PROBLEM TO SOLVE = Below are records; from the line containing "Instruction: Expand the" through the very last line, output each line exactly. No pictures.

(Stored dataset items)
---

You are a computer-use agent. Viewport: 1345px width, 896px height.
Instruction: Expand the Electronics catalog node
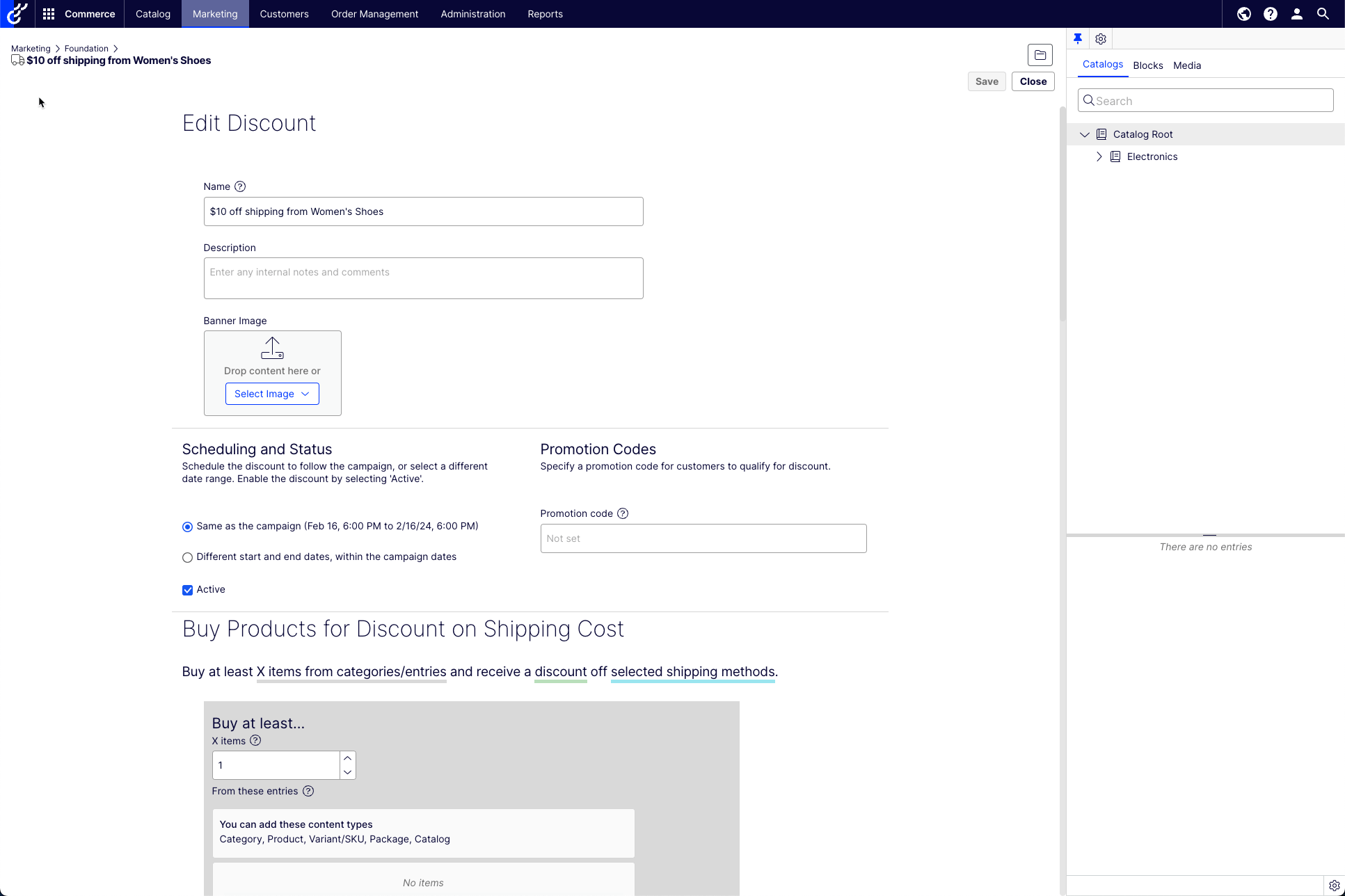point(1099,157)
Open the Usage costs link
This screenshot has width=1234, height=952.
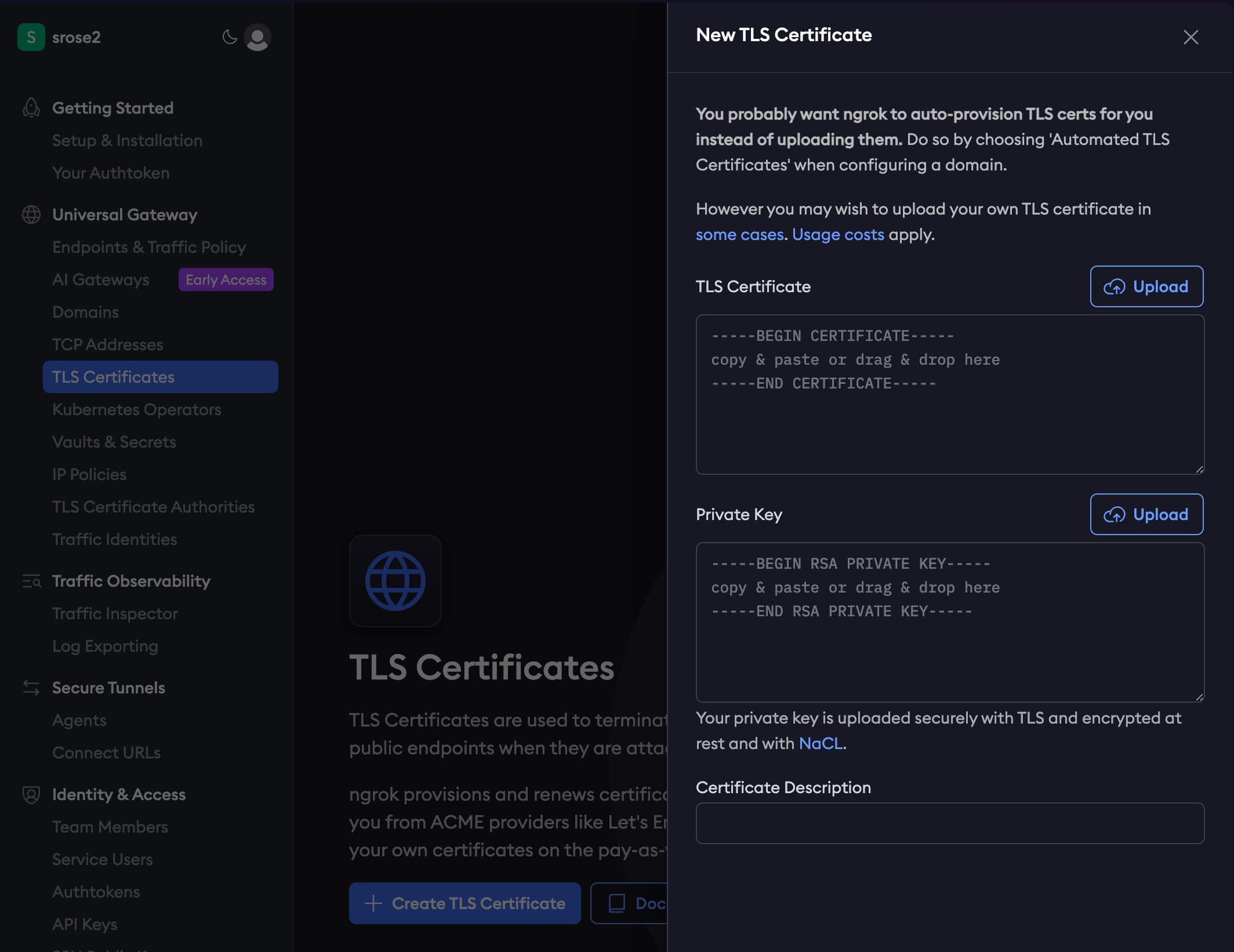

---

RESULT FOR THIS EXERCISE =
Instruction: Expand the Electronics catalog node
point(1099,157)
Open the Usage costs link
This screenshot has width=1234, height=952.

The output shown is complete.